→ Page excerpt:
□ □ □ □ □ □ □

Months 3–4 (Subject Focus)
Pick weakest subject (often Radiologic Physics for clinical-track graduates). Spend 4–6 weeks deep-diving. Build flashcards. Run weekly section-level mocks.
Months 5–6 (Procedures and Positioning)
The procedures and positioning subject has the most volume. Drill systematically by body part: skull, spine, chest, abdomen, extremities. Use anatomy-paired practice.
Final 2 Months (Mocks and Recall)
Full-length mocks every weekend. Weekly subject rotations. Final 2 weeks: 2 mocks per week. Last week: rest and light recall.
Why the Annual Cycle Reshapes Strategy
Lower Retake Tolerance
Twice-a-year exams (PhLE, MTLE, MLE) let underprepared reviewers retake within 6 months. RTLE retakers wait a full year. That makes first-attempt success more financially and emotionally important. Over-prepare rather than under.
Longer Decay Windows
If you graduated in March/April and the exam is December, that's 8 months of potential knowledge decay. Active review through the entire window matters — don't 'rest' for 4 months and start cramming in August.
Single Cohort Effect
All examinees prep on the same December timeline. Review centre availability concentrates around mid-year through November. Plan accommodations early if you're using a classroom programme.
Radiation Physics Is the Killer Subject
Radiologic Physics is consistently the highest-fail subject on RTLE. Why? It's the most quantitative content — kVp/mAs relationships, exposure factors, inverse square law, beam attenuation — and most clinical-track graduates haven't done physics math since first year. Spend extra time here. If your physics is shaky, get a primer reviewer specifically for it. Don't try to absorb it from a general radiologic tech reviewer.
Patient Positioning Drilling
The most volume-heavy subject. The pattern that works: drill by body region, one region per week.
- Week 1: Chest and abdomen
- Week 2: Upper extremity
- Week 3: Lower extremity
- Week 4: Skull and facial bones
- Week 5: Vertebral column
- Week 6: Mixed mocks
For each projection, know: patient position, central ray angle, IR placement, technical factors, and what's demonstrated. That's the complete answer the board exam wants.
Radiation Safety Items Are Free Points
The radiation safety subject is small but heavily tested. ALARA, dose limits (occupational vs public), shielding calculations, time-distance-shielding tradeoffs. Memorise the dose limits in mSv per year — those are direct recall items.
How RTLE Compares to Other Allied Health Boards
RTLE has the most physics. PhLE has the most subjects (7). MTLE has the broadest content. MLE has the highest passing rate (60–75%). RTLE sits in the middle for difficulty but penalises planning errors most heavily because of the annual cycle. See our allied health licensure comparison for the full breakdown.
Pacing on Exam Day
RTLE has computational items in physics (60–90 seconds each) and recall items in laws/ethics/safety (30 seconds each). Procedures items sit in between (45 seconds). Plan accordingly. Two-day exam = energy management matters as much as item-level pacing.
Super Tutor's RTLE Track
Our RTLE track covers both radiologic technologist and X-ray technologist content with subject-specific drills, physics calculation walkthroughs, and positioning practice by body region. Focused Yearly is ₱1,999/year — useful given the year-long ramp. Confirm cycle dates with the PRC.
FAQ
When is the next RTLE?
December 10–11, 2026 (confirm with PRC). The exam runs annually only.
How long should I prep for RTLE?
6–9 months of structured review for first-attempt takers. Working radiologic techs reviewing for advanced competence may need less; recent graduates need the full window.
Is the X-ray tech track easier?
Smaller content scope. Same difficulty per topic. Don't underestimate it.
What's the most common reason RTLE reviewers fail?
Underestimating Radiologic Physics. The math is quantitative, and clinical-track graduates often haven't refreshed the underlying physics in years.

□ □ □ □ □ □ □

Reproduce the part of the RTLE review text starting with "Super Tutor's RTLE" and going on through "with the PRC.", word for word.

→ Records:
□ □ □ □ □ □ □

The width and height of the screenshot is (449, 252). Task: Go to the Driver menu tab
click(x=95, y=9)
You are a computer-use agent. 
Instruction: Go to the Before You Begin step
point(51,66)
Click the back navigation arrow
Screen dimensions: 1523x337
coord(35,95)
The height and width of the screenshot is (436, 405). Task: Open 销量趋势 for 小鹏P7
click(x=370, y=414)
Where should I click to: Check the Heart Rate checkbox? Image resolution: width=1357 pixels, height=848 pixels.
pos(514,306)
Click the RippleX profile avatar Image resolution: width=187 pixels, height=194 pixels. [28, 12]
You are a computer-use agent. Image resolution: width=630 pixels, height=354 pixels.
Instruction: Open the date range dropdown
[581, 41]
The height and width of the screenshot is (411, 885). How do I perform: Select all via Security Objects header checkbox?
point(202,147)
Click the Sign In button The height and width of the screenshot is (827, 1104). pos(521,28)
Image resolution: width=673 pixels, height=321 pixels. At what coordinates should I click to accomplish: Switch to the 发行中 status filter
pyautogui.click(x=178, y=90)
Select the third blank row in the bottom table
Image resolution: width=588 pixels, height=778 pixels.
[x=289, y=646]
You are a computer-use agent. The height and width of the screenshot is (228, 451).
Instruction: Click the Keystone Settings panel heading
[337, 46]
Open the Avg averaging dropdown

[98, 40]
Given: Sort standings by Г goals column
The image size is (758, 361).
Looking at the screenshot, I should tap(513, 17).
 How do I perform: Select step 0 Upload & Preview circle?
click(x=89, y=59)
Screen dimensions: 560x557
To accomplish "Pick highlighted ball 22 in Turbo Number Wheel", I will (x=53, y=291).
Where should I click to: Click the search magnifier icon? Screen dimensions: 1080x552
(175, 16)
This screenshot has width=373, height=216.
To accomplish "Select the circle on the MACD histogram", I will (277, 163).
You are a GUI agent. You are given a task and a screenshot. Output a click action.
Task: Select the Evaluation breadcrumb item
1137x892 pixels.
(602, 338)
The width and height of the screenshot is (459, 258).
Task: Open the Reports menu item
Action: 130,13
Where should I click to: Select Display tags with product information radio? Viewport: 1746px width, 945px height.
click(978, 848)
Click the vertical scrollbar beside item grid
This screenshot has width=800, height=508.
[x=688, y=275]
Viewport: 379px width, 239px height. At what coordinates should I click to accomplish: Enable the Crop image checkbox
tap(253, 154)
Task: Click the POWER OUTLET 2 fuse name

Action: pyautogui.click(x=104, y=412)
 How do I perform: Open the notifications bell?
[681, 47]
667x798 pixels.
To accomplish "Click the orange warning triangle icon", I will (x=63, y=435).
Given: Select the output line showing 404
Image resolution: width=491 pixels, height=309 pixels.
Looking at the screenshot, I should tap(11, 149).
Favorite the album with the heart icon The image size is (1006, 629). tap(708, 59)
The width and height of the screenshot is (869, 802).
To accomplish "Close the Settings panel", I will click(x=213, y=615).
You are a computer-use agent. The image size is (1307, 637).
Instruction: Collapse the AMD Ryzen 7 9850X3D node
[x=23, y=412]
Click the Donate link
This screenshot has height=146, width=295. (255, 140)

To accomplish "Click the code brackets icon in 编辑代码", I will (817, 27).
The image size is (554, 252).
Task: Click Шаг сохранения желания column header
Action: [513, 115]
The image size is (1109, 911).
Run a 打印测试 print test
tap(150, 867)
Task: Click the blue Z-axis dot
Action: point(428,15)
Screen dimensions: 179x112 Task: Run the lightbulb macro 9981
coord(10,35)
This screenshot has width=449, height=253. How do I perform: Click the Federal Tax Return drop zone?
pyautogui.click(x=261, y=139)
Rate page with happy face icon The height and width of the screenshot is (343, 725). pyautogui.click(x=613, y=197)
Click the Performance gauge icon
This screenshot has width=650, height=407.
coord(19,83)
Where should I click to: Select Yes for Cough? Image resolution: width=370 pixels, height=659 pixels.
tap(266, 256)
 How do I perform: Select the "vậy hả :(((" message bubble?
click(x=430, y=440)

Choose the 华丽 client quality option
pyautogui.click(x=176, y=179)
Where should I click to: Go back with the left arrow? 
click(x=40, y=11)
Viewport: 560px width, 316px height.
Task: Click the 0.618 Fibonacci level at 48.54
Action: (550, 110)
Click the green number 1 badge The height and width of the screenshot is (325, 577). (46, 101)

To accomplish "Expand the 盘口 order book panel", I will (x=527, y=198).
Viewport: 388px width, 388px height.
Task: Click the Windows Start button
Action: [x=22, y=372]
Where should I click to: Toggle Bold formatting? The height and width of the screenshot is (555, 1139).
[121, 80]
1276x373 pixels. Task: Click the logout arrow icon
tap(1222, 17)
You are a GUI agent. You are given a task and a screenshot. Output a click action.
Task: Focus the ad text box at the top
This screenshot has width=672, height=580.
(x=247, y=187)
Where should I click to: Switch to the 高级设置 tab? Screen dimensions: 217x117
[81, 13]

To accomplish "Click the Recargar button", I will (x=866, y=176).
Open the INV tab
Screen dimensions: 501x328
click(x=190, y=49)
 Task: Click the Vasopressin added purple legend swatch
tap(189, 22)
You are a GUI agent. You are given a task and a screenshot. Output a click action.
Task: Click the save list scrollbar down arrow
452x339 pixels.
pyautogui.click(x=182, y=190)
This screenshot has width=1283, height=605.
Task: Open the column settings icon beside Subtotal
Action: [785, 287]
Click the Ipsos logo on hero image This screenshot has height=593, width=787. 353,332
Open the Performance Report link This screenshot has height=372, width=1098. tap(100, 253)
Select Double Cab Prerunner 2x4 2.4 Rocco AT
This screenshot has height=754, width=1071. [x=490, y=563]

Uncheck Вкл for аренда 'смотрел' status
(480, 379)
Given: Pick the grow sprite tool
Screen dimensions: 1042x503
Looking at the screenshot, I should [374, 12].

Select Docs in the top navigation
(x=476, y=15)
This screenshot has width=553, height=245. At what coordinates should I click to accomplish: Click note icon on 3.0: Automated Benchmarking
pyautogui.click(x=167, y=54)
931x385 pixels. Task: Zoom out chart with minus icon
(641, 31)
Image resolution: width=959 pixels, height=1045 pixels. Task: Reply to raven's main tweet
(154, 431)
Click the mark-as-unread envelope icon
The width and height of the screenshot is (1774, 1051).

□ □ □ □ □ □ □

→ Written solution:
Super Tutor's RTLE Track
Our RTLE track covers both radiologic technologist and X-ray technologist content with subject-specific drills, physics calculation walkthroughs, and positioning practice by body region. Focused Yearly is ₱1,999/year — useful given the year-long ramp. Confirm cycle dates with the PRC.